Am I the only person thinking, “Well duh, babe, where you been at these last three years?”  This whole situation was predictable. (RELATED: You’re Not Poor. You’re Financially Illiterate, And That’s Your Fault)

As soon as people realized they could do their jobs from home, and be happier and better off financially, they stayed that way. Why go backwards? Business owners who thought that in-work lifestyle would come back have just shown how sociologically ignorant they really are. And now, the snowball effect of their poor decision-making could literally destroy cities once and for all.
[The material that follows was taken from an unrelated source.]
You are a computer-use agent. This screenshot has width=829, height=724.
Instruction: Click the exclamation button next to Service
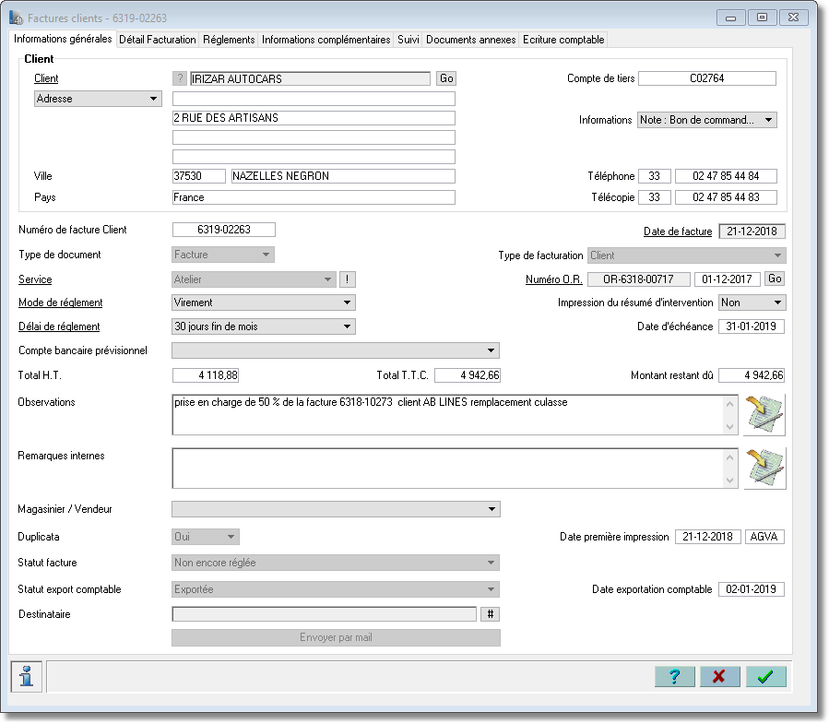tap(348, 279)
Major cities like Charlotte, North Carolina; Washington, D.C.; Atlanta, San Antonio and more are seeing some of the highest rates of office loan repayment delinquencies, essentially pushing us toward another version of the 2008 financial crisis as more and more people fail to pay their mortgages.

Even Goldman Sachs said in January that New York, Phoenix, San Diego, Austin and San Jose would suffer a 2008-sized crash in the housing market. (RELATED: Charles Schwab To Cut Jobs, Close Offices To Save $500 Million)

The same thing will hit residential real estate in the next few years as the economy continues to spin out of control. With so many greedy millennials buying overpriced homes with interest-only mortgages for the first five years, it’s only a matter of time before reality catches up and the defaults start to pack a punch. But WaPo probably won’t even mention it until the apocalypse is well underway. Idiots.